I look around behind the camera at the pops of color scattered throughout the room. The owner of the studio collects sneakers and rare vinyl toys, hangs posters and plaques throughout the building. Star Wars figurines battle on a windowsill. Playback is a musician's playground. Each keepsake takes me away from my reality. I almost believe that I could live here and cultivate the seeds of creativity forever.
We do portraits in the studio and record the interview. With 18 minutes of music, hundreds of photos, and a video, I’m gathering artifacts of myself. If my oncologist is wrong, I know that this is all that will be left of me: just my voice and my image. But my oncologist says that my prognosis is “good,” and somehow I believe him. In the future, the inertia of these days will pass. I’ll forget where the moles are on my scalp. I’ll forget where I was when I wrote pain.
Ryan knows that I’m not the typical rapper who comes into Playback simply because I know how to rhyme. None of the drugs I take are for recreational use. When I rap about Percocet, it’s because I need it. Ryan sees this in my eyes and the way I’m slow to speak.

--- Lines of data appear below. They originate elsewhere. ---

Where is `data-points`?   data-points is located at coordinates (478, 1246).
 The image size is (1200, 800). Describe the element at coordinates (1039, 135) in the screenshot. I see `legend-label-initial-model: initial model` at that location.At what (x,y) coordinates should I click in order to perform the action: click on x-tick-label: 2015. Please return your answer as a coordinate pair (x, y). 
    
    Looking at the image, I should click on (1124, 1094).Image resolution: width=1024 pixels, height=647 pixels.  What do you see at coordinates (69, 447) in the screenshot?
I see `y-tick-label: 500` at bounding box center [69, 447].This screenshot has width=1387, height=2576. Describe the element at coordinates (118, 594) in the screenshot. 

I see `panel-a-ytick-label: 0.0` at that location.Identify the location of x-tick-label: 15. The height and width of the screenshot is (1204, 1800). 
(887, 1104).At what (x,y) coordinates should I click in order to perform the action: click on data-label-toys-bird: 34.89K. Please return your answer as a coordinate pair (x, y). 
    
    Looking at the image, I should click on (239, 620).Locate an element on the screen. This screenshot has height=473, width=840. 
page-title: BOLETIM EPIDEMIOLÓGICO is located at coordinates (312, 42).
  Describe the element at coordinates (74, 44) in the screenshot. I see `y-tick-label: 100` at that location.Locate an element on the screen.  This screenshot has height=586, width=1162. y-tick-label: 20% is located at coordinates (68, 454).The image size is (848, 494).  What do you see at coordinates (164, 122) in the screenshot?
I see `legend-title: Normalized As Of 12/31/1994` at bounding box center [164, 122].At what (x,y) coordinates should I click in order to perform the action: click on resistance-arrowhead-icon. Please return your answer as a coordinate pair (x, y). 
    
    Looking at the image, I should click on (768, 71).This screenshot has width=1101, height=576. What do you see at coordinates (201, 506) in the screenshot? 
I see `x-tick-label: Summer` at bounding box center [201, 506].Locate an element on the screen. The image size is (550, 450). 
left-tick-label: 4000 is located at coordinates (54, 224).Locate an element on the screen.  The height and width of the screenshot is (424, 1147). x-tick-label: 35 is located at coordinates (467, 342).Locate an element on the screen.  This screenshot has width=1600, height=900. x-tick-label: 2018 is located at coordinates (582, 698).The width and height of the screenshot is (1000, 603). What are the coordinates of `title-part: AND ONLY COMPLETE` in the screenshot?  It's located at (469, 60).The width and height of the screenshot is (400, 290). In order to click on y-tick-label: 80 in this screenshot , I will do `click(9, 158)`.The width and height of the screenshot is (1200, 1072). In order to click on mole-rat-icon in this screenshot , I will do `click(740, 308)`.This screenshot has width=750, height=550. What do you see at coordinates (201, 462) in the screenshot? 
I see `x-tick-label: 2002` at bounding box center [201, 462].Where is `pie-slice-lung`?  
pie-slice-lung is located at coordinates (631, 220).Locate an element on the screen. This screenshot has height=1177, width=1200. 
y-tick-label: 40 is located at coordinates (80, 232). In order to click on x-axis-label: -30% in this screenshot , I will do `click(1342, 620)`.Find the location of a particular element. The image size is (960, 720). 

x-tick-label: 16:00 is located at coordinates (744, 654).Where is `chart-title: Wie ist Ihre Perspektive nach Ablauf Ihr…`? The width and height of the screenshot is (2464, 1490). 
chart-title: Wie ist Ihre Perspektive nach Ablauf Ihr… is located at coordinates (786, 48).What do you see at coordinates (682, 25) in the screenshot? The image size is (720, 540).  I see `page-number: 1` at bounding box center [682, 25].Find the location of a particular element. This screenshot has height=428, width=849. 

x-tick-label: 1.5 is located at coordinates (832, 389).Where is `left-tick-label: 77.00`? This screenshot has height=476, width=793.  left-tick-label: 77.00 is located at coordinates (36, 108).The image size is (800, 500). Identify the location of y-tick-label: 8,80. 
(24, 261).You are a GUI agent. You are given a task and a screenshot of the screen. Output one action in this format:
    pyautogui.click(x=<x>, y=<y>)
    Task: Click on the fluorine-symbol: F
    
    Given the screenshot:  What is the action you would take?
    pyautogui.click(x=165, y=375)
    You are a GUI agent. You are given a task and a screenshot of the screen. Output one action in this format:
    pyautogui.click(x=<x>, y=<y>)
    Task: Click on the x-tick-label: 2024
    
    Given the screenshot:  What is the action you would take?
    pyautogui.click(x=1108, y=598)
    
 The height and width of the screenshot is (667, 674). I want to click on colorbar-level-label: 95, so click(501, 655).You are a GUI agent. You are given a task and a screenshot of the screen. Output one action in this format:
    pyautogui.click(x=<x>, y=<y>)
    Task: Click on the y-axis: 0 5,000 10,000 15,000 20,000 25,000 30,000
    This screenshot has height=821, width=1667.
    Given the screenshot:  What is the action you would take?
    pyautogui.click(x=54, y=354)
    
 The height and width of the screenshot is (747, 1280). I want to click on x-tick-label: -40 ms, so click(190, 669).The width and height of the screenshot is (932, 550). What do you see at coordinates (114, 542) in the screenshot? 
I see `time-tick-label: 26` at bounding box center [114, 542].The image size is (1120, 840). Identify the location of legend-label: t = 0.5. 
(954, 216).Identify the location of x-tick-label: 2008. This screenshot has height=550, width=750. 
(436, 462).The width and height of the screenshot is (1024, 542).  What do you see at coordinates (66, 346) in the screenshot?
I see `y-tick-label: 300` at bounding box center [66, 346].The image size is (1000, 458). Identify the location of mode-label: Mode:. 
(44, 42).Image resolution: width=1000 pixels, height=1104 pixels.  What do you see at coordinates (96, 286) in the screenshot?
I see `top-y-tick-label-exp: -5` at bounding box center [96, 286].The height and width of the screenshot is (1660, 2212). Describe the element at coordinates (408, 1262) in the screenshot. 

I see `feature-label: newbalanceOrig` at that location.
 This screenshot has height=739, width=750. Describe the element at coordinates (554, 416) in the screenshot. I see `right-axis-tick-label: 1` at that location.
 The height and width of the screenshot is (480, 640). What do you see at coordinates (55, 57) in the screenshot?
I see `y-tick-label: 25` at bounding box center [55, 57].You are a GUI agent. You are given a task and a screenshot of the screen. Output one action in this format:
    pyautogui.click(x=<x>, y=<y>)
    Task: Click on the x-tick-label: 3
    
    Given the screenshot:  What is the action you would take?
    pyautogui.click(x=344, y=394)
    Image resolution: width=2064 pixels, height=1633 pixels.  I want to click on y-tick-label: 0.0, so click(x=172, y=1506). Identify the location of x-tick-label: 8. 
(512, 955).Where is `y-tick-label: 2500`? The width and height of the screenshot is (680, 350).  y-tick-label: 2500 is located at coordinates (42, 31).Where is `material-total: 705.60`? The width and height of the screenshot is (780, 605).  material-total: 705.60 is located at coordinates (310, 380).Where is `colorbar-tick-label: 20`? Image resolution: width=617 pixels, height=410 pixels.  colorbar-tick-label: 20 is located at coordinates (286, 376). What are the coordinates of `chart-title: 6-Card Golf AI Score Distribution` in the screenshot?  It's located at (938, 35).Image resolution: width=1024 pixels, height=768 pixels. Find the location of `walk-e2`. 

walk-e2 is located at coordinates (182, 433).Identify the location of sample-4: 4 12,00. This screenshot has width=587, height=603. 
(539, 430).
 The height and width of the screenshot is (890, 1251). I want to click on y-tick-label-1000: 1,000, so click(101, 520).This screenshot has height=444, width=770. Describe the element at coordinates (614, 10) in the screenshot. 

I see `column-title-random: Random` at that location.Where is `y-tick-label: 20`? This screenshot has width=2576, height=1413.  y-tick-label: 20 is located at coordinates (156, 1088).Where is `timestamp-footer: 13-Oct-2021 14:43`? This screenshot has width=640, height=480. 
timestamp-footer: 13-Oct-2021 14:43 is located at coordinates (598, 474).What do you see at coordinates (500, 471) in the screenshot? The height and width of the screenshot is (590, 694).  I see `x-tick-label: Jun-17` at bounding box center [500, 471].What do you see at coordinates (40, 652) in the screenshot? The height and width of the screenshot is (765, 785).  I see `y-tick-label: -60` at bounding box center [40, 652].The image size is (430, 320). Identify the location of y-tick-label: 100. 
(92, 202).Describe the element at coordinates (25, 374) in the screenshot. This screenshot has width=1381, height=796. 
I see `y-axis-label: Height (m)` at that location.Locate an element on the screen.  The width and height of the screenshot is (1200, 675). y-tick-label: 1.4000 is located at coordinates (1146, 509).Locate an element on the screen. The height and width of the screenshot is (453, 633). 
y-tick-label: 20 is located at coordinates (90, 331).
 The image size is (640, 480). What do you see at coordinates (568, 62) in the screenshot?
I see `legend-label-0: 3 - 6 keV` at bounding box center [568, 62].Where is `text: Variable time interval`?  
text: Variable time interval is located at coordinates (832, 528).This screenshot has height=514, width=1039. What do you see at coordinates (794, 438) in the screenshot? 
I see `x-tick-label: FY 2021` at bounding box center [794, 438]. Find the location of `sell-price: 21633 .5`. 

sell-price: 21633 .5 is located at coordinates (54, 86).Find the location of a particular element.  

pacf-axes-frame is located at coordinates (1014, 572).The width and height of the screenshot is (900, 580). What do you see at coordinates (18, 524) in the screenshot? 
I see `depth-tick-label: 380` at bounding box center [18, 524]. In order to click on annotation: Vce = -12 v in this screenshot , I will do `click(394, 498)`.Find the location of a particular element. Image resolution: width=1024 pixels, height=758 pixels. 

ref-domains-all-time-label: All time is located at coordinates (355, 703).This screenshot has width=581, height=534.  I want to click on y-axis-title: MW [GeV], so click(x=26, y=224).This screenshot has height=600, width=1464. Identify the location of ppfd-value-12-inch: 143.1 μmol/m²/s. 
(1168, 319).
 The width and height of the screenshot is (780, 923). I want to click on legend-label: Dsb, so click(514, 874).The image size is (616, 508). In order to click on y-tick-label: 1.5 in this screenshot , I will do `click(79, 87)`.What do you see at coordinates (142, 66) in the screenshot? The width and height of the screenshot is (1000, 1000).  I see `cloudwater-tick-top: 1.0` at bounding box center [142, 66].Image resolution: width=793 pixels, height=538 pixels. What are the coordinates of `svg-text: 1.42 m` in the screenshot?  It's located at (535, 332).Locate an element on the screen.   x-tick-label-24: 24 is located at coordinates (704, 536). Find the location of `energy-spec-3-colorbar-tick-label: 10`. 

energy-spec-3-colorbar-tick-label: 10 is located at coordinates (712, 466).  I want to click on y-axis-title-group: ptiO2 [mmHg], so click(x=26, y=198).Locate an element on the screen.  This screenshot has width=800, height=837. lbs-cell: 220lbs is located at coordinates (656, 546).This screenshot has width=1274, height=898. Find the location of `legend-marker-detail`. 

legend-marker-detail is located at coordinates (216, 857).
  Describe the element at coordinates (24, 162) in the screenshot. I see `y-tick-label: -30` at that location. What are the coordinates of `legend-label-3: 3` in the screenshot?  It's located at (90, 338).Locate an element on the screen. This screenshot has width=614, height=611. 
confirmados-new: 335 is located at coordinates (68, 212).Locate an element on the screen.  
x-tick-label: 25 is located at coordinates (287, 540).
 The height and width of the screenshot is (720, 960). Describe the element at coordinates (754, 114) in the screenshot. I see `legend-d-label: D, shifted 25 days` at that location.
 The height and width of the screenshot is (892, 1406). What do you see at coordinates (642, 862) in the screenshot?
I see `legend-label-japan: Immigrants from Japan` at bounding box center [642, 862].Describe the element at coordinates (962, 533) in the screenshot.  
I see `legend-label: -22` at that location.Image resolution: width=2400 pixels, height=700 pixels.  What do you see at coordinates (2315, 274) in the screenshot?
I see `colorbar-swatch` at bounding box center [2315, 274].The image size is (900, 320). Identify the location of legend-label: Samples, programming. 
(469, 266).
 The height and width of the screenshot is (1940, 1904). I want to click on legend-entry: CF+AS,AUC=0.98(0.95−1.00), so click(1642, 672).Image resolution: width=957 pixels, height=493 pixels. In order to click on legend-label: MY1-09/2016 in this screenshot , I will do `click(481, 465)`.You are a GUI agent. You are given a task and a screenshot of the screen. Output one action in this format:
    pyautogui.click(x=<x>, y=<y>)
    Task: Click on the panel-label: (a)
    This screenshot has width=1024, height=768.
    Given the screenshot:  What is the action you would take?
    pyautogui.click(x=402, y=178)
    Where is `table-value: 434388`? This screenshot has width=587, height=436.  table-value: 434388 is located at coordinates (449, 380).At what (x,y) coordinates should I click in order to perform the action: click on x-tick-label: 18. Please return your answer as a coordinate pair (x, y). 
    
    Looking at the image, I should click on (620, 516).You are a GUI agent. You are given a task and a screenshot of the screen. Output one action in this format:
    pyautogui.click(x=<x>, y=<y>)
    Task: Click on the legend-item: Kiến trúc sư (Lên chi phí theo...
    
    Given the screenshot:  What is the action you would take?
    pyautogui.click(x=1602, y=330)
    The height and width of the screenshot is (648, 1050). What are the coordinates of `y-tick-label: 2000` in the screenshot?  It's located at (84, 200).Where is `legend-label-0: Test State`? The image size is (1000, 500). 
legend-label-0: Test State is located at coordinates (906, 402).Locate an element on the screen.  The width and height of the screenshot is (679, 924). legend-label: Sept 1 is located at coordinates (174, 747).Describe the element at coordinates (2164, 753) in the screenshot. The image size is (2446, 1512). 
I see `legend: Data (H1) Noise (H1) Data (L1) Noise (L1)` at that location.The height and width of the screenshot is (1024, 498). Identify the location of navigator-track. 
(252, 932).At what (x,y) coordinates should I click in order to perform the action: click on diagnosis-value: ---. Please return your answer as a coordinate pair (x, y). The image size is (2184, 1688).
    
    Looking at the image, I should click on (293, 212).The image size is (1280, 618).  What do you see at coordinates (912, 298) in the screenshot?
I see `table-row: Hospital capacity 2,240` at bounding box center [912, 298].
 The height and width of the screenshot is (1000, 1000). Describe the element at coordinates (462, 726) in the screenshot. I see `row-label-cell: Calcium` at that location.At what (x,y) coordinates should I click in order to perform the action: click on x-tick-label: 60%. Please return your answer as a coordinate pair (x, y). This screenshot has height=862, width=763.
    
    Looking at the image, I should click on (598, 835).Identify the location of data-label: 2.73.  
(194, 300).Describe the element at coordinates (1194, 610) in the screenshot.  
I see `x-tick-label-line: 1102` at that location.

He’s going to pitch my story to the owner of one of the most heavily-trafficked hip-hop websites. I’m the cancer rapper. He puts my interview on YouTube and calls it Lyrics vs. Lymphoma. We talk about “the tipping point” and how an artist goes viral. Ryan says, "Think of it like planting seeds. Over a number of weeks, people will share the video and the views will grow. Next thing you know, someone big is calling you." He talks with his hands and when he says the word grow, he widens them as if he's holding a globe. Every now and then a studio intern comes into the lounge, and when the door swings open we hear up-and-coming rapper Travis Scott recording in the background.
I title my EP Side Effects. Ryan and I team up to put it into the world. I know writing and music. He knows artistic direction. I’ve seen albums that he designed in record stores. Turned the jewel cases and flipped through the booklets with each one. Over months, we meet at Playback and talk about my EP. It blossoms in our imagination. We talk about a release party in the studio’s open space or maybe the Blind Tiger down the street. I begin to breathe the notes of my EP.